There was deep concern about the future of Christian life in Bethlehem and the wider West Bank. Palestinians have long insisted on the importance of Christian families remaining rooted in the land as a living presence of history and faith. This commitment has come at immense cost. Under current conditions of extreme violence, expanding annexation, and near-total economic collapse, many families are leaving. Around 200 Palestinian Christian families have left Bethlehem, and approximately 4,600 Christians have left the West Bank. Teachers and municipal workers often go unpaid, as Israel withholds tax revenues from the Palestinian Authority. Bethlehem feels emptied; shops, cafés, and hotels stand closed, and the absence of visitors is stark.
Environmental pressures deepen the crisis. This year’s olive harvest was devastated by drought. Combined with settler violence and theft, many families chose not to harvest at all, as the effort and risk outweighed any return. Even reaching olive presses has become difficult, if not impossible, for many.
Along the Separation Wall itself, near Aida Refugee Camp and Checkpoint 300, AEI’s work takes visible form in what has become known as the Wall Museum. The Wall Museum stands in an area that was once among the liveliest in Bethlehem. Hebron Road, passing by Rachel’s Tomb, sacred to Muslims, Christians, and Jews, was the city’s main gateway. Shops, workshops, and cafés lined the street, and life moved freely through it.
That life was steadily erased. During the 1990s, the area became a military zone, and after the second Intifada the Separation Wall was built around Rachel’s Tomb, annexed to Jerusalem. Today, the street is quiet, almost empty. What had once been a place of movement and encounter is now dominated by the Wall and checkpoints, symbols of confinement and restriction.
In response, the Arab Educational Institute opened the Sumud Story House in 2009, creating a space for women and neighbours to gather, reflect, and reclaim public presence through cultural acts. From this grew concerts, inter-religious prayers, festivals, and performances held in the shadow of the Wall itself. The Wall Museum emerged from these efforts. Its name is deliberately in inverted commas: it is not meant to be permanent, but to challenge the Wall’s permanence.
Between 2011 and 2013, 270 stories were displayed, speaking of loss, resilience, and the longing for home, rejecting the silence imposed by occupation and reclaiming Palestinian narrative. Among them are two posters, in English and Arabic, marking the Pax Christi International Global Gathering of 2015, connecting local stories to international solidarity.

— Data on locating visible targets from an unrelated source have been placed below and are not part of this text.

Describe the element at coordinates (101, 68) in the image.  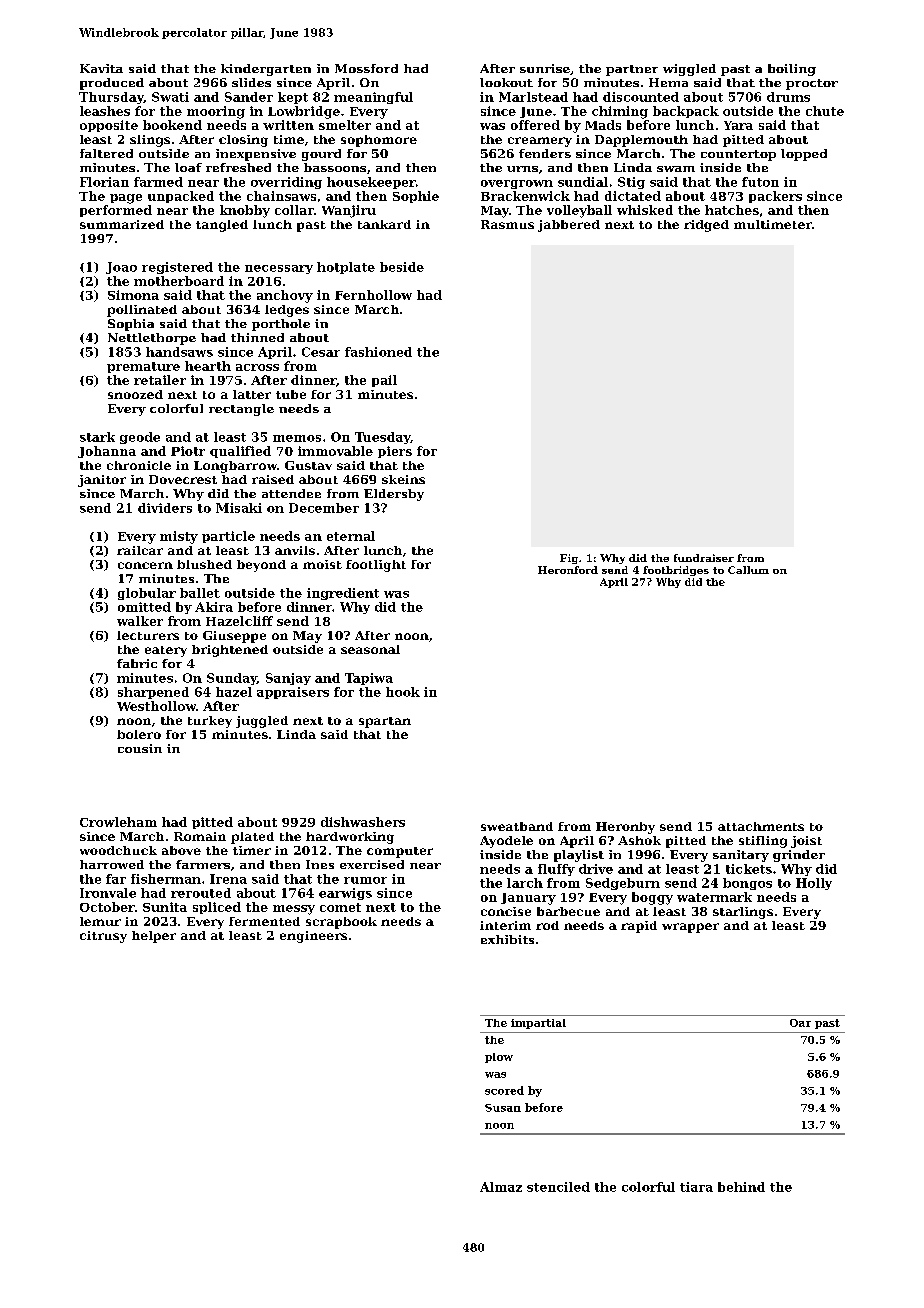
I see `Kavita` at that location.
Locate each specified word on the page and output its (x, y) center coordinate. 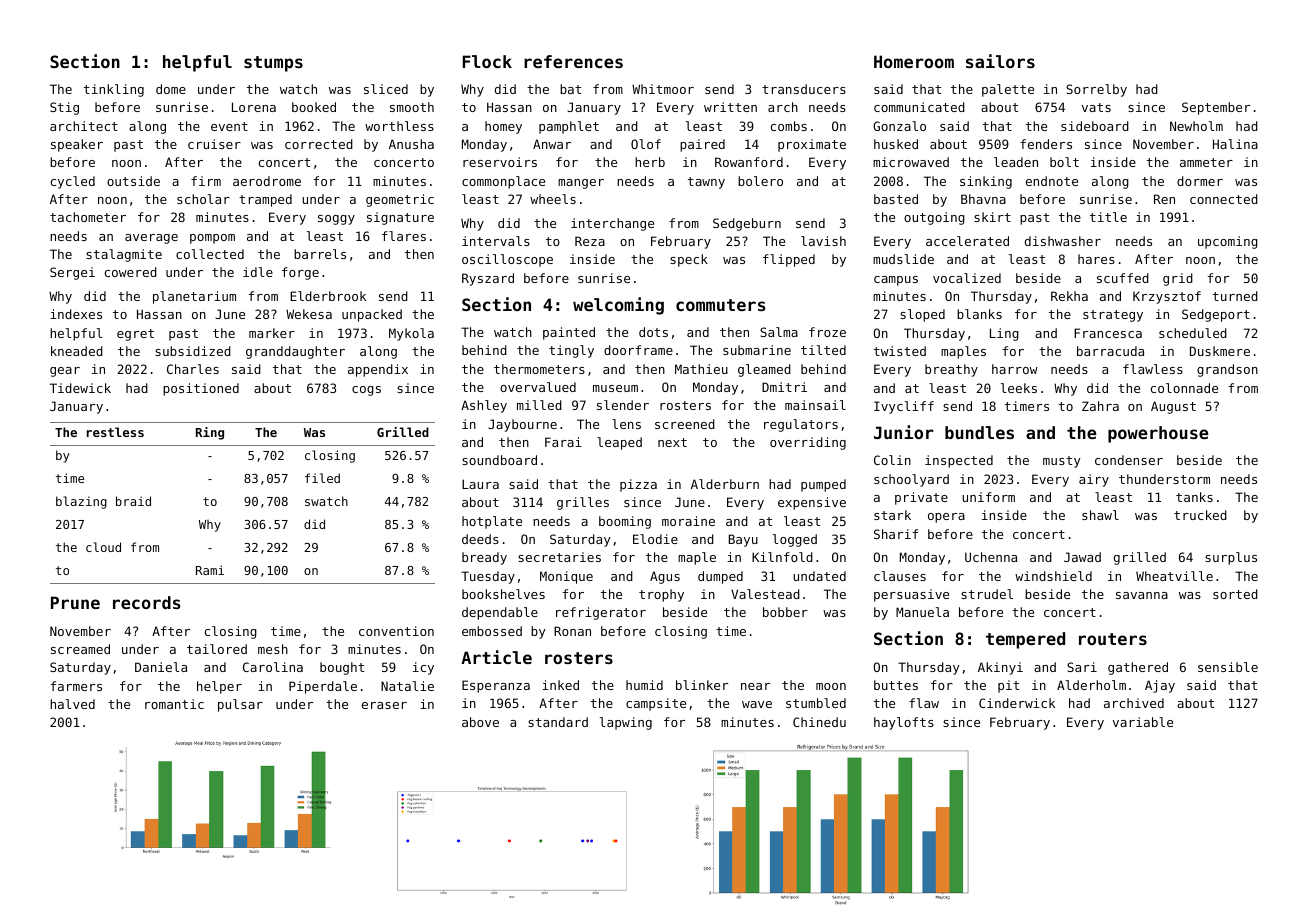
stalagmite (124, 255)
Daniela (161, 667)
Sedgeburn (747, 224)
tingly (571, 351)
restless (115, 432)
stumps (273, 64)
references (573, 61)
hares (1096, 259)
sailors (1000, 61)
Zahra (1100, 406)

Today, many of the panels are faded, damaged, or partially torn, reflecting the harshness of the environment. Yet they continue to speak. Reading the stories along the Wall remains a powerful act of witness, and for many, a quiet pilgrimage, a reminder of endurance and hope in a landscape shaped by confinement and restriction. These stories of humanity stand in contrast to the concrete presence of this Wall. While the Wall is built to divide, control, and endure, the Museum attached to it was never imagined as permanent. In the Palestinian understanding, the Wall Museum exists only for as long as the Wall itself stands. It is meant to fall together with it, one day.
In the midst of fear, exhaustion, and uncertainty, the Arab Educational Institute continues to hold space for truth, memory, and dignity. Through education, storytelling, reflection, and nonviolent engagement, AEI remains a place where people are seen and heard, and where humanity is quietly defended, even as the weight of occupation grows heavier with each passing day.